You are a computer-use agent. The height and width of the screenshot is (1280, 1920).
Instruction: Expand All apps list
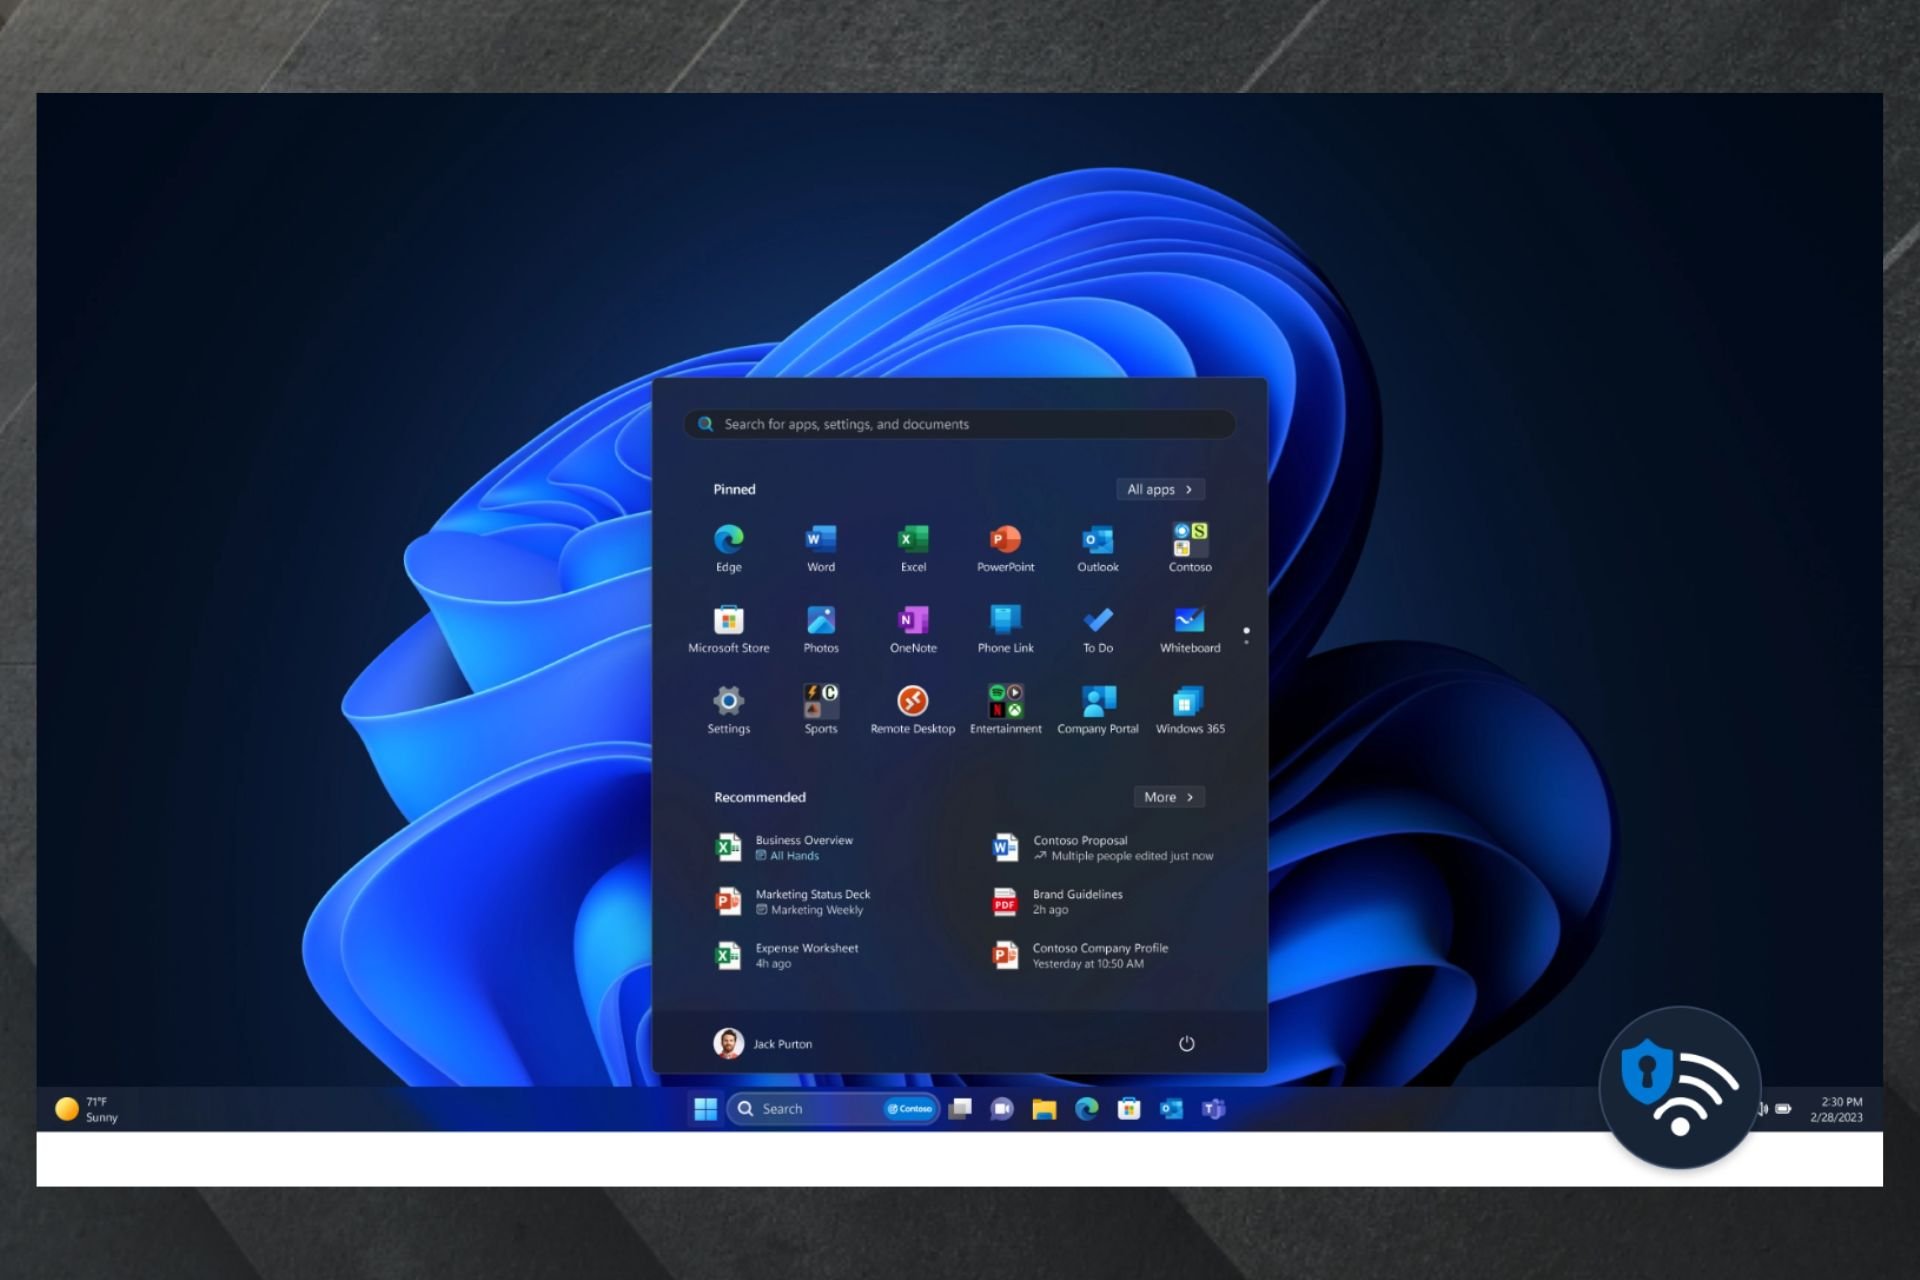tap(1157, 489)
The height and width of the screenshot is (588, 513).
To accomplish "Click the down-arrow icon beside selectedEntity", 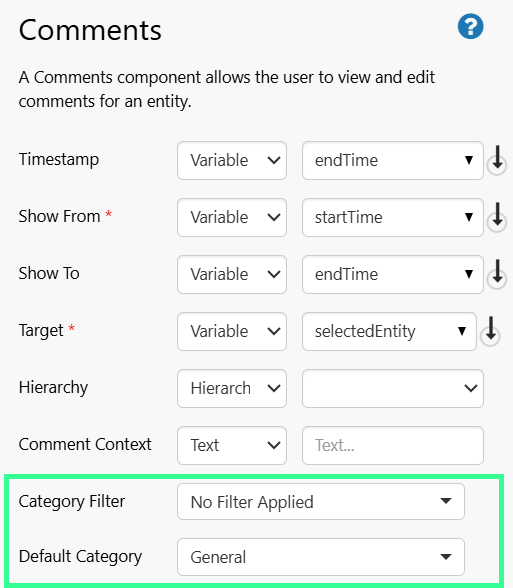I will coord(490,332).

# # # # # # #

TASK STATEMENT: Return all lines from the data that include the string "height".

TASK RESULT:
You are a computer-use agent. The height and width of the screenshot is (1280, 1920).
The height and width of the screenshot is (588, 513).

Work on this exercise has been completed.